Fig. 4: Assessment of conductance state of GlyR conformations.

a Ion permeation pathway generated with HOLE for GlyR-0.1gly structure. For clarity, only two non-adjacent subunits are shown. Colors of the spheres represent the following pore radii: red <1.15 Å, green 1.8-2.3 Å and purple >2.3 Å. Residues lining various pore constrictions are shown as sticks. Gray box is shown to highlight the constriction at Pro-2′ position. b Mean pore radius and one-standard-deviation (from three independent 30 ns equilibrium simulations for the GlyR-0.1gly structure) plotted along the central pore axis (colored lines). The final 20 ns of each 30 ns simulation trajectory was used to evaluate these profiles. Major constriction sites are indicated and the black dotted line denotes the radius of hydrated chloride ions. The gray line is the pore radius profile calculated from the cryo-EM structures. c. A view of Leu9′ and Pro-2′ positions from the extracellular end for the GlyR-0.1gly structure. Positions Leu9′ and Pro-2′ are shown in ball-and-stick representation and the corresponding distances between Cα are given in Å. d Simulation trajectories along the pore (z)-axis of water molecules and chloride ion coordinates within 5 Å of the channel axis inside the pore of GlyR-0.1gly structure, in the presence of a + 500 mV transmembrane potential difference (i.e., with the cytoplasmic side having a positive potential). One of five independent 200 ns replicates is shown. During these and the preceding simulations, positional restraints were placed on the protein backbone, in order to preserve the experimental conformational state while permitting rotameric flexibility in amino acid side chains.

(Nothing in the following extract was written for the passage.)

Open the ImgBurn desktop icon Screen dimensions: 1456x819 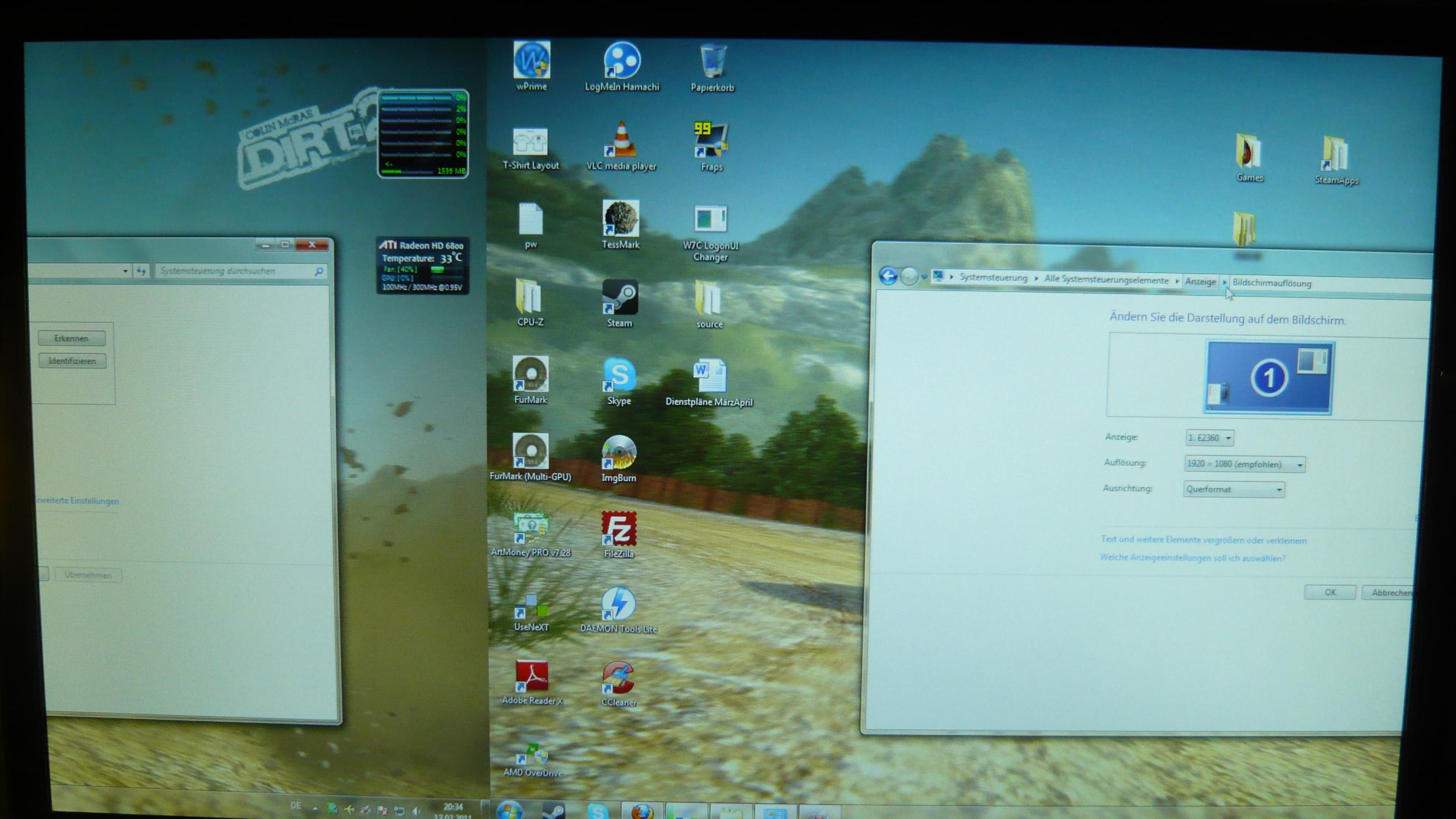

The energetic barriers due to the ring of Leu9′ and Pro-2′ are at z ~0 and −20 Å, respectively. e Ion permeation profile for the GlyR-0.1gly-THC structure. f Pore radius profiles and standard deviations averaged across three independent 30 ns equilibrium simulations for GlyR-0.1gly-THC structure performed using same conditions described above. g A view of Leu9′ and Pro-2′ from the extracellular end for the GlyR-0.1gly-THC structure. h Simulation trajectories along the pore of water molecules and chloride ion coordinates for the GlyR-0.1gly-THC structure.